A normal look at any given day. {I am pretty predictable}
I wake up and get a cup of coffee.  I take Kelsie to school when I return I drink another cup of coffee.  I pick up Kelsie at 11, come home fix her something to eat and myself lunch.  Zack comes home for lunch around 12:30 and I find myself in the kitchen munching on something because I feel awkward that he is eating and I’m not.  He leaves and I go and pick up Kayla at 2.  I come home and as the kids snack I do too.  Between 2 and 4:30 I may sit and munch through out while I am online and or on the phone.  At 4:30 I start dinner and while I am cooking I munch on whatever it is I am cooking.  {if I grate cheese, I eat some, if I am dicing up tomatoes I eat some, etc.} As dinner is finishing up I am sampling at least 5 times.  This may be all while I am also on the phone. {my bff and I talk daily}  Zack comes home and we eat dinner.  Even though I am stuffed to discomfort half way through my meal I eat it all because I do not want to waste any of it.  Then as Zack goes out to smoke I am in the kitchen getting a spoon full of peanut butter or a handful of chips to munch on until Kelsie goes to bed.  After Kelsie goes to bed {Zack lays down with her every night} I sneak into the kitchen and grab something else to eat.  Yes, I actually sneak because I know that I shouldn’t be in there at all.  If I go to bed earlier than Zack and wake up a couple of hours later and he is still up I head to the kitchen to munch on something as well.  {this doesn’t happen daily but about once a week}
So as you can read I am eating A LOT.  Is it out of boredom?  Well I am on the phone, online or cooking so it shouldn’t be boring.  So what else could it be?  I have got to figure it out because if I don’t I am sure to be on TLC one day being the 600 pound stay at home mom. 
I guess y’all are on this ride with me while I am figuring myself out.
On a decorative note – I have all my inside Christmas decorations put away and all my Christmas gifts hung up.  We rearranged some furniture too.  I can’t wait to show y’all this coming week!

6 comments:

Kelli said...

I eat when I'm bored, excited, sad, happy, etc. I think it is more habit like biting fingernails. It is just what I do. So I need to try and not do it and when it gets hard (because man I love food) that is when I'll need to pray and asked for strength from God. I know He can help. And leave good snacks around so when I fail (which I know I will), at least I'll be failing in a healthy way. I'll pray for you!

Beth in NC said...

I understand. I eat just to eat sometimes. Even if I'm full.
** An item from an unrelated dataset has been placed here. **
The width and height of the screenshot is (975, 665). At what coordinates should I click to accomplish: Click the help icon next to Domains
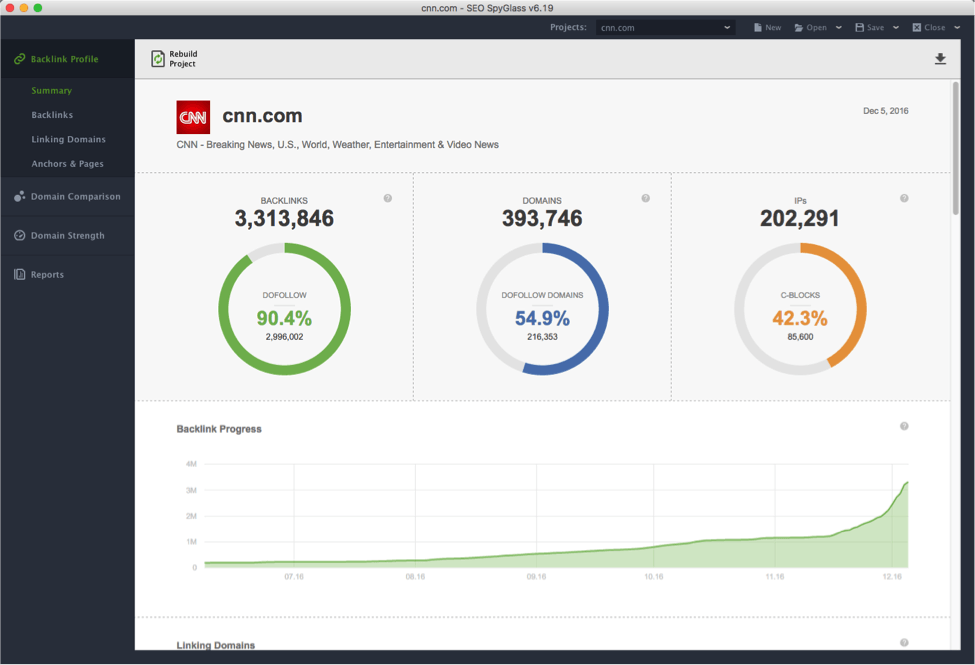click(x=646, y=198)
I pray you get freedom from this habit. I know it is frustrating!

Love,
Beth

Kristi said...

I am right there with you. One thing I am going to work on this year is to only eat when I am sitting at the table. No snacking in front of the TV, no mindlessly eating at work. We'll see.
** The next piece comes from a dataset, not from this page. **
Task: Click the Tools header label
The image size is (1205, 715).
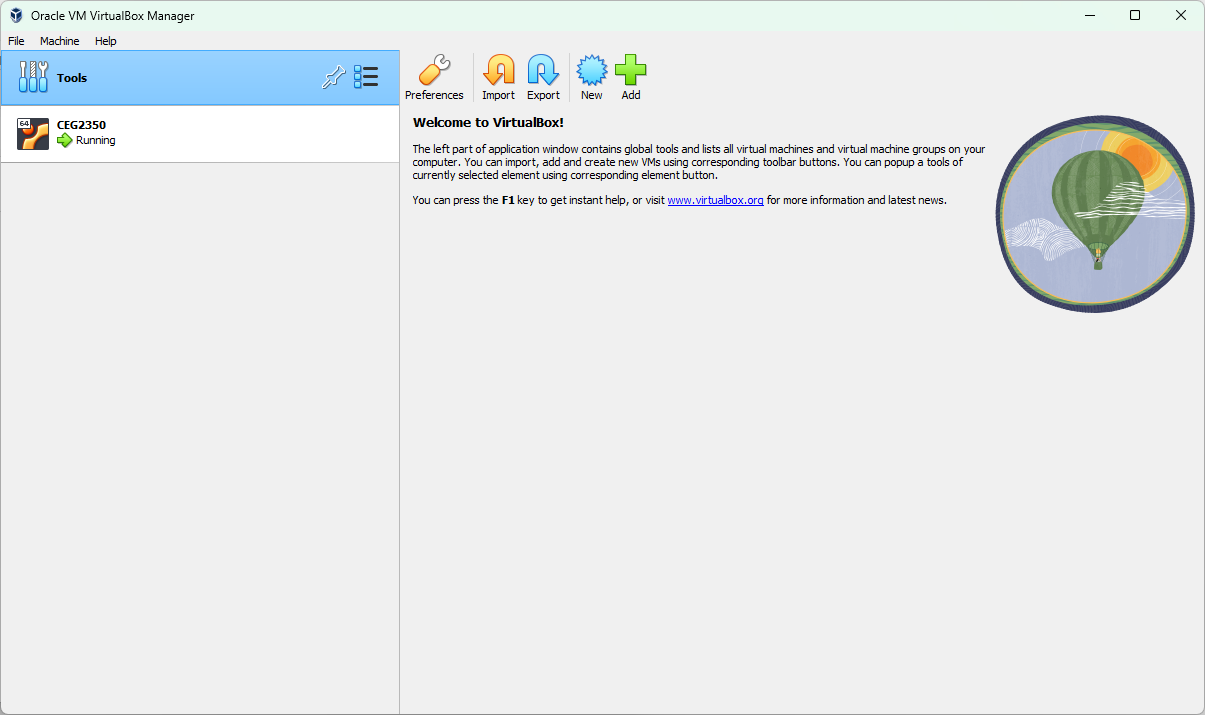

Also, someone very wise once told me that all food goes to waste; it just doesn't need to go through me first. Something to think about.

Heatherlyn said...

I don't know. It sounds like you eat at normal times, but maybe that's because I'm a real snacker. Just take only one or two bites of whatever it is. It takes me like 2 hours to finish anything I'm drinking. Maybe that's not the best advise, but if you find yourself wanting to eat for emotional reasons it might be easier to just not eat very much when you do eat than to just not eat. Or maybe gum?
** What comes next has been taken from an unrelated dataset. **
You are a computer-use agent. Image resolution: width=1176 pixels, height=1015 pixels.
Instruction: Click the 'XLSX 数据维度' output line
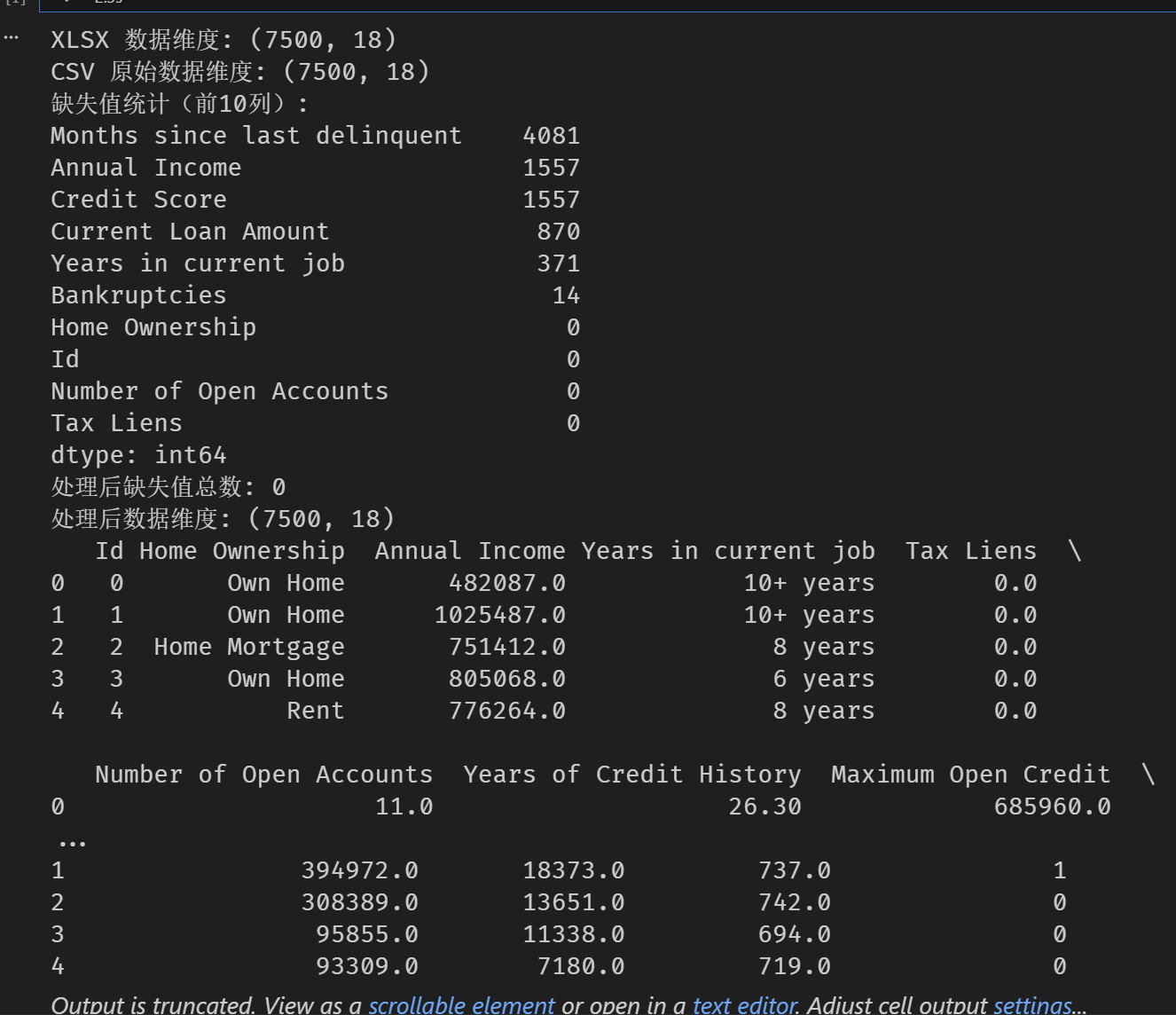pyautogui.click(x=223, y=40)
Miller Racing Family said...

I agree with you about there being a pill for everything. I also think it is harder to control an eating problem when you love to cook. Last year we made the resolution of no snacking. I can't tell you how that has helped with eating when we aren't even hungry.
Have a great weekend.

The Un-Nester said...

Like we just said...we all have our vices. I think its great that you are trying to be honest with yourself. when you really open up you can find out alot about what is triggering this behavior. Your eating may be to my emotional hoarding, etc. There is a root, no more denial. Maybe 2010 we can figure it out :) I think alot of focus and dedication will help you be successful!!! Just like any habit - we can learn to curb! Let me know when you find the answers as I am curious!